(Stored data entries)
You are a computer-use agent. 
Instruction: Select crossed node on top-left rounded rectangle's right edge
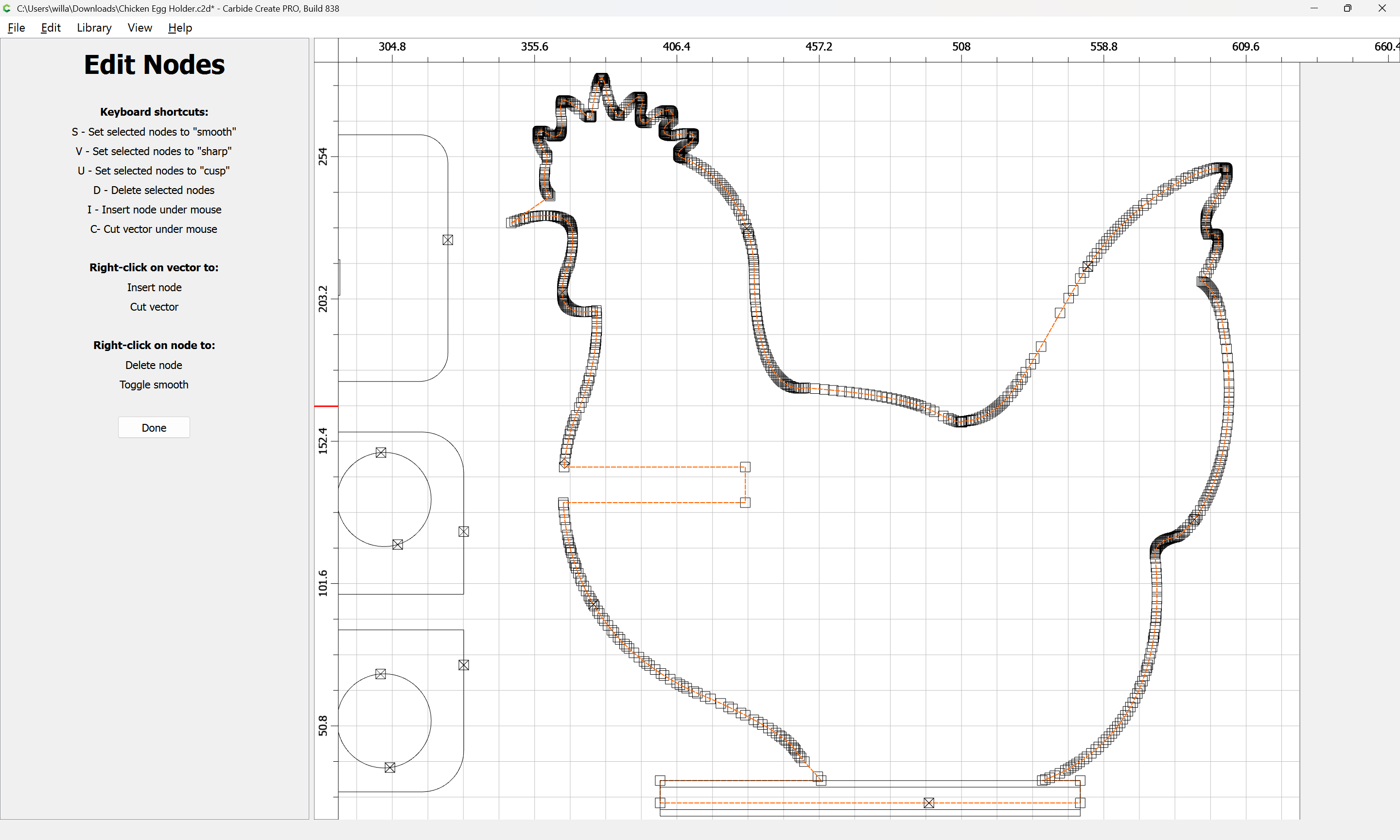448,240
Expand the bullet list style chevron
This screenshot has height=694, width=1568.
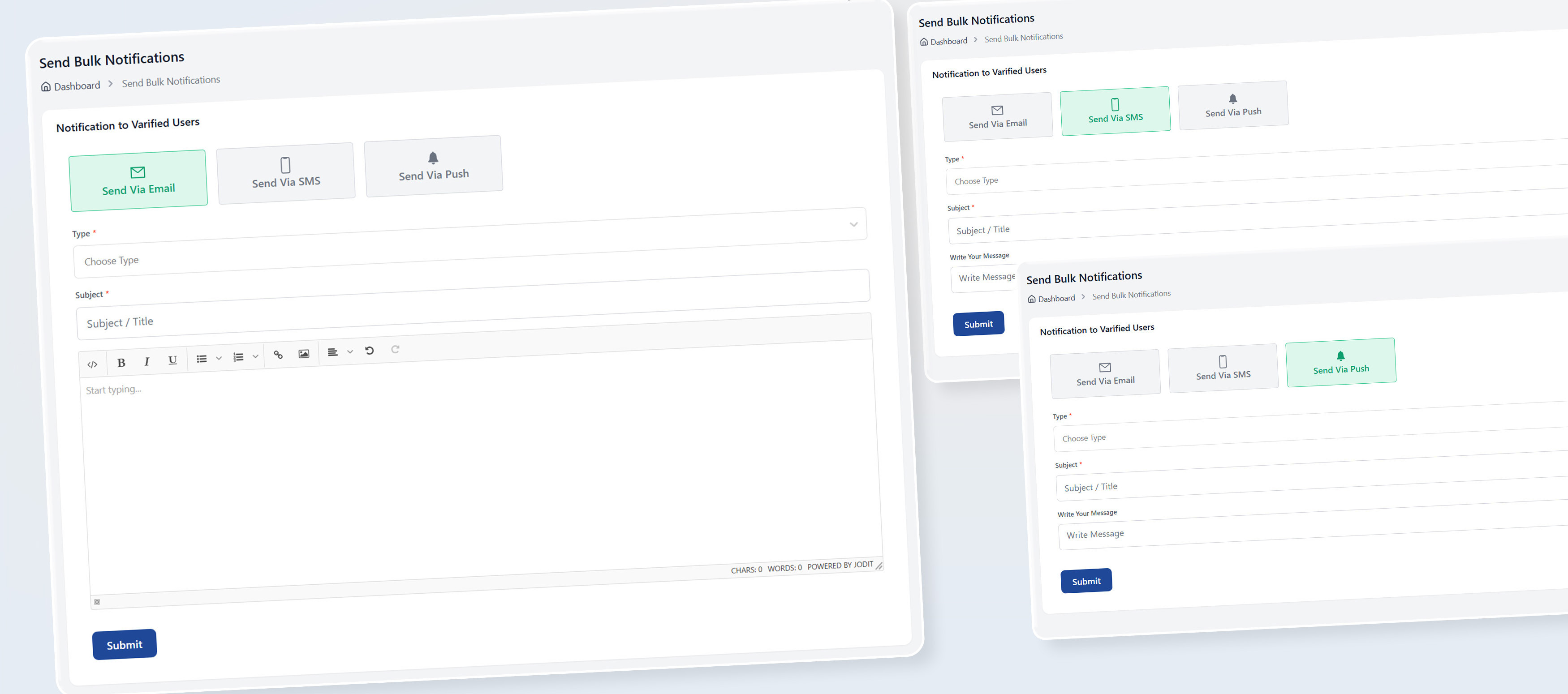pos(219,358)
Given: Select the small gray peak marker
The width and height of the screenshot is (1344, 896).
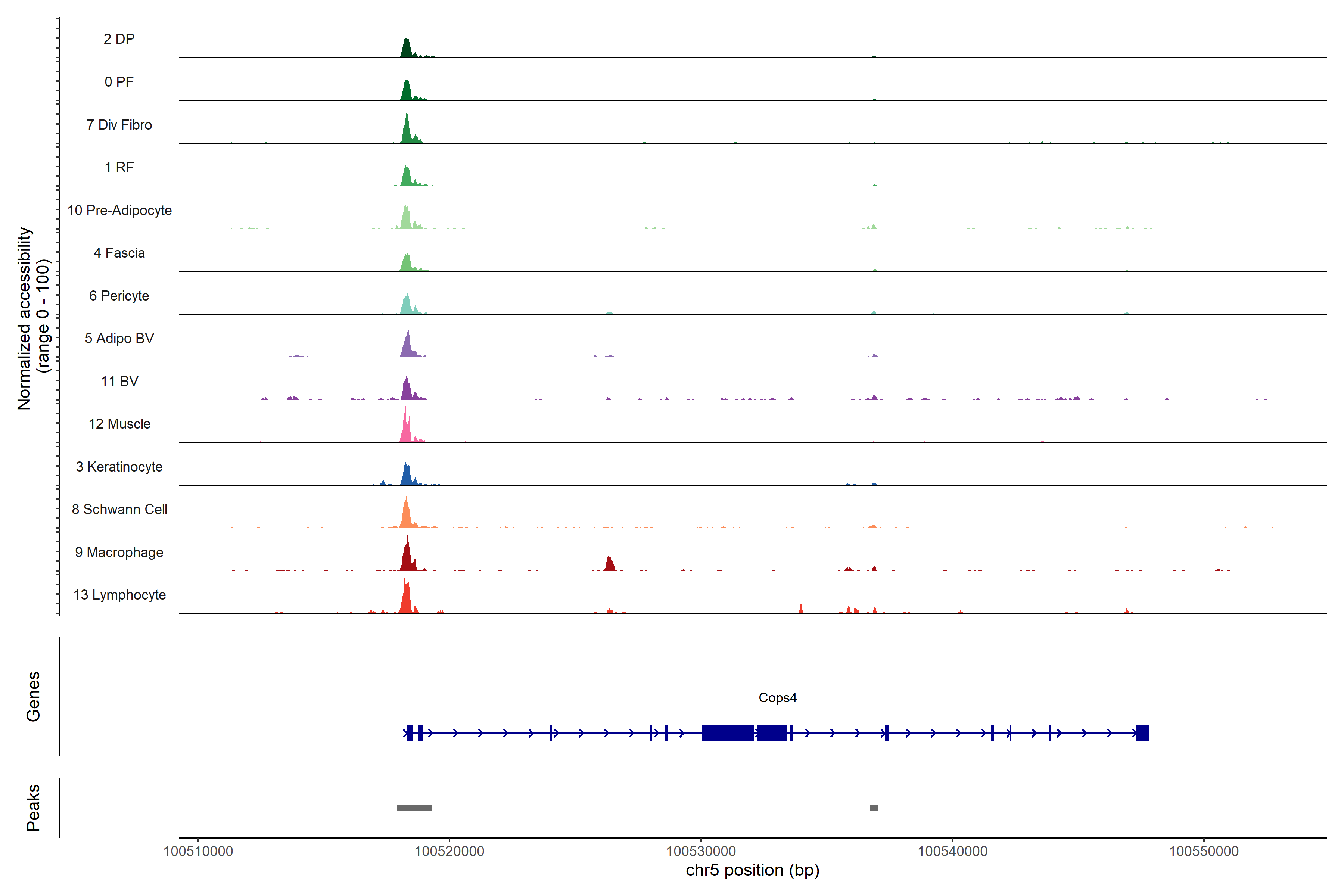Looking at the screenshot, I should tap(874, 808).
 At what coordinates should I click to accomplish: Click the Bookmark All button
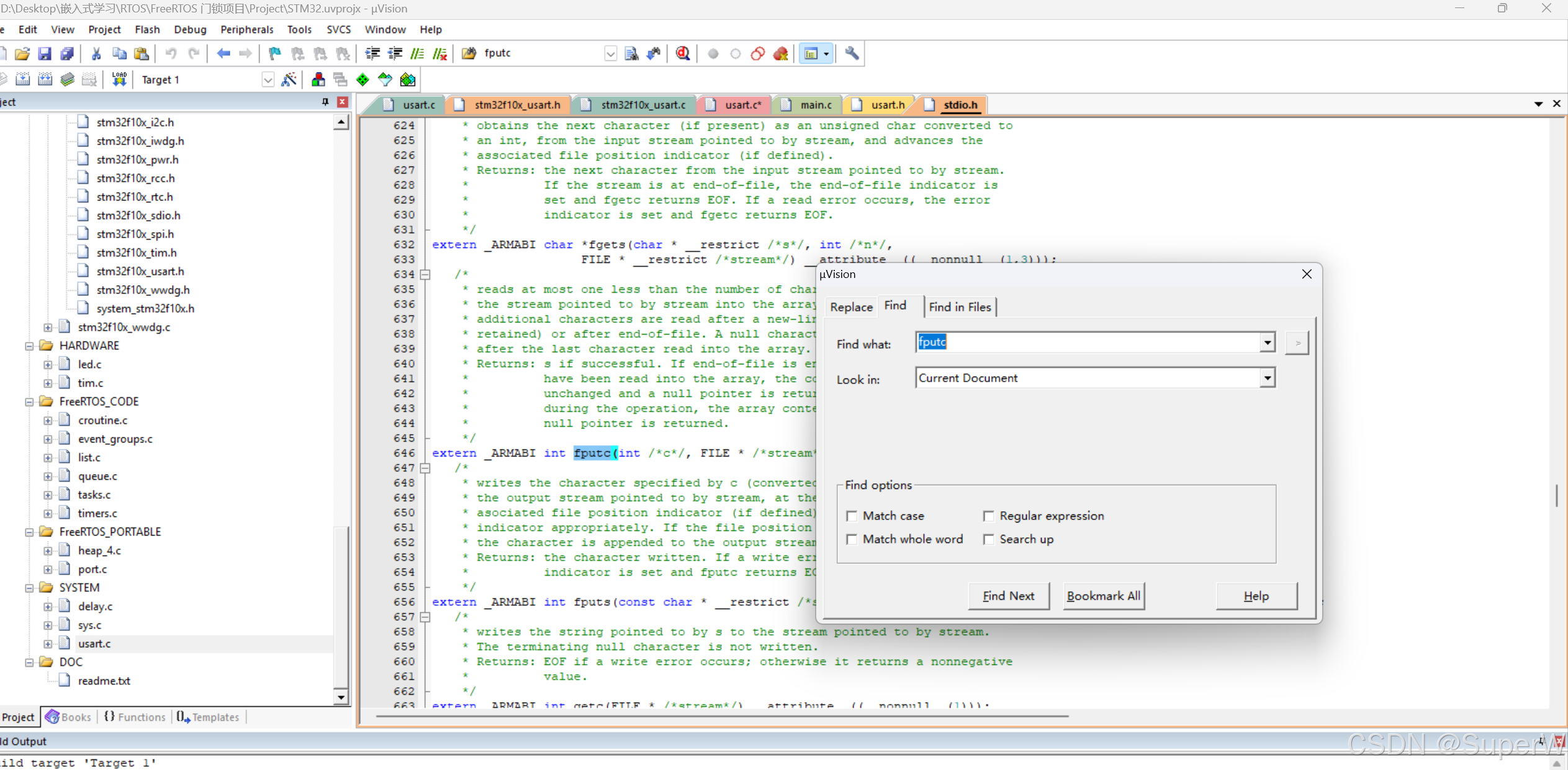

- **WHAT TO WORK ON**:
When you repeat the data, keep it exact and drop every picture.

- **RESULT OF THIS TASK**:
You are a computer-use agent. 
Instruction: Select crossed node on top-left rounded rectangle's right edge
448,240
Expand the bullet list style chevron
This screenshot has height=694, width=1568.
pos(219,358)
Given: Select the small gray peak marker
The width and height of the screenshot is (1344, 896).
Looking at the screenshot, I should tap(874, 808).
 At what coordinates should I click to accomplish: Click the Bookmark All button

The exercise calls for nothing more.